Can there ever be some kind of middle-mind world where, say, liberals and conservatives might find agreement? And others a certain peace? Or at least acceptance for the differences among us? Where far-left and far-right absolutists are seen for what they are?
Can’t there be a middle-ground where virtue lives, with everyone working to build a world that encourages individuality while recognizing, accepting and respecting diversity and the importance of community? Looking out for the “greater good,” not just personal interests?
Just because one thinks they are right does not have to mean others are wrong; just because one knows how the world should be run does not have to mean there is no other way or possibility.

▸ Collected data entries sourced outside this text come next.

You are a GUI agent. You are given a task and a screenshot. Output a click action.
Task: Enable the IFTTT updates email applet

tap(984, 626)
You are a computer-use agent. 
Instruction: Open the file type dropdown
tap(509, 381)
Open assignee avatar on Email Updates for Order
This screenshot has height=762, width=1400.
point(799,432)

History teaches there is nothing quite as dangerous as a narrow and closed mind, especially when it has or arrogantly claims power to impose its thinking on others. Many narrow minds are like a clenched fist, looking for a fight. Not that one’s narrowness ignores truth, or what they believe it to be, but that it renders “truth” convenient for one’s own purposes.
What is so alluring about a black-and-white mindset? A black-and-white perspective, even when push comes to shove, tends to find only shades of gray, ignoring the spectrum of creative possibilities of life itself.

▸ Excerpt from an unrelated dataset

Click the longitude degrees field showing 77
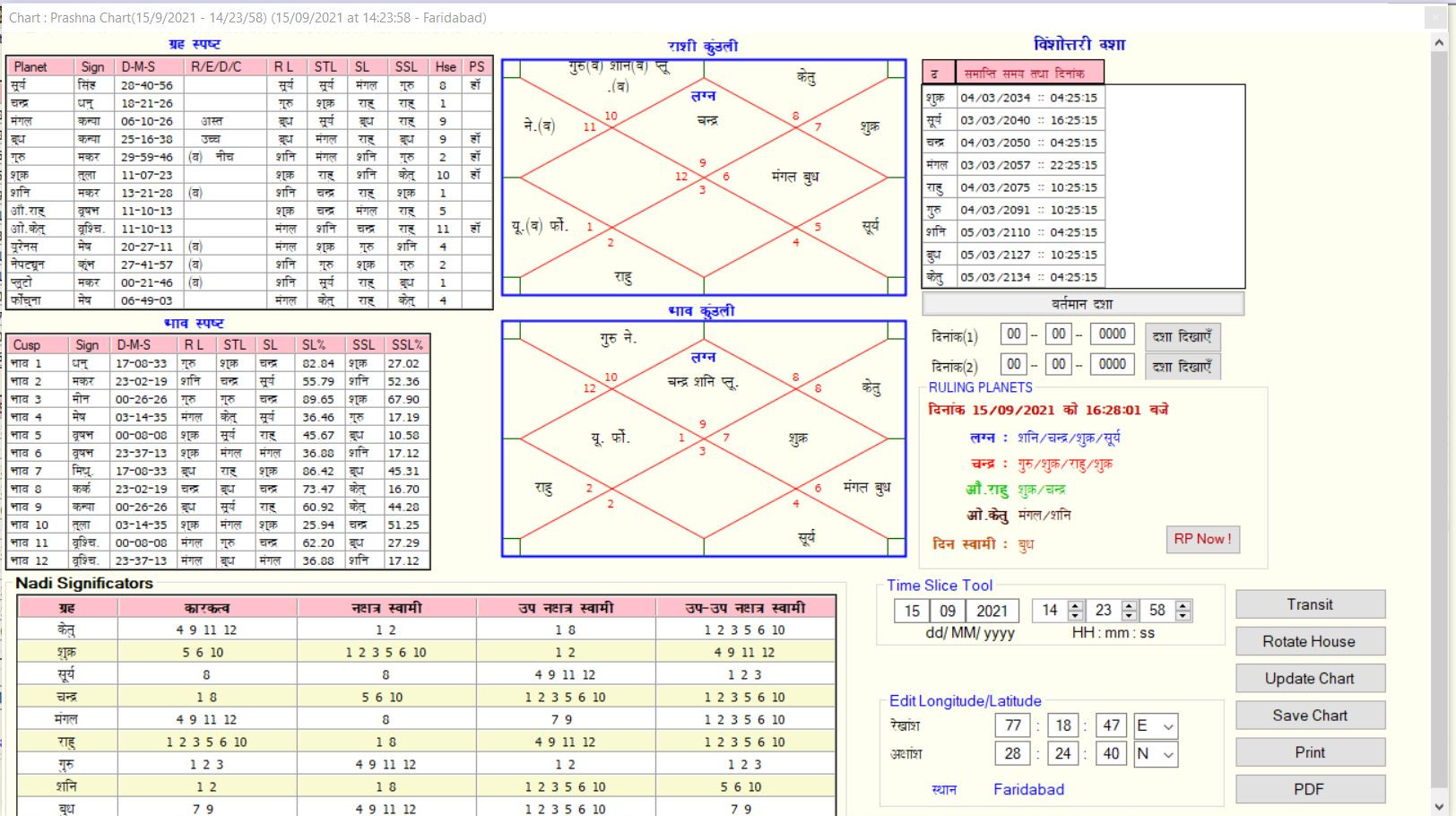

Racists, home-grown terrorists and “true-believers” are shamefully un-American. Isn’t the Common Good one of the foundation stones of Democracy? Narrow minds do not seem to know the meaning of that concept. Their righteousness can too often become a self-inflicted darkness of judgement and hate.
A working democracy should be a chorus of many voices. Those Left and Right deserve and need to be heard even when discordant. But discords need to be open to the music looking for harmony and wholeness. Discords can be essential to the creative process if they are not ultimately destructive. Narrow minds need to be opened – or open themselves – to the keyboard and rhythms of possibilities.
Gilbert Keith Chesterton (1874-1936), an English writer, seeing a child playing “tightrope” down the seams of cement on a city sidewalk, observed in an essay how sad it was to so confine a self with such a wide and wonderful world all around. There is a lesson for any narrow mind in that image.
Virtue may live the middle, but that middle needs to be enriched, not destroyed by its surroundings.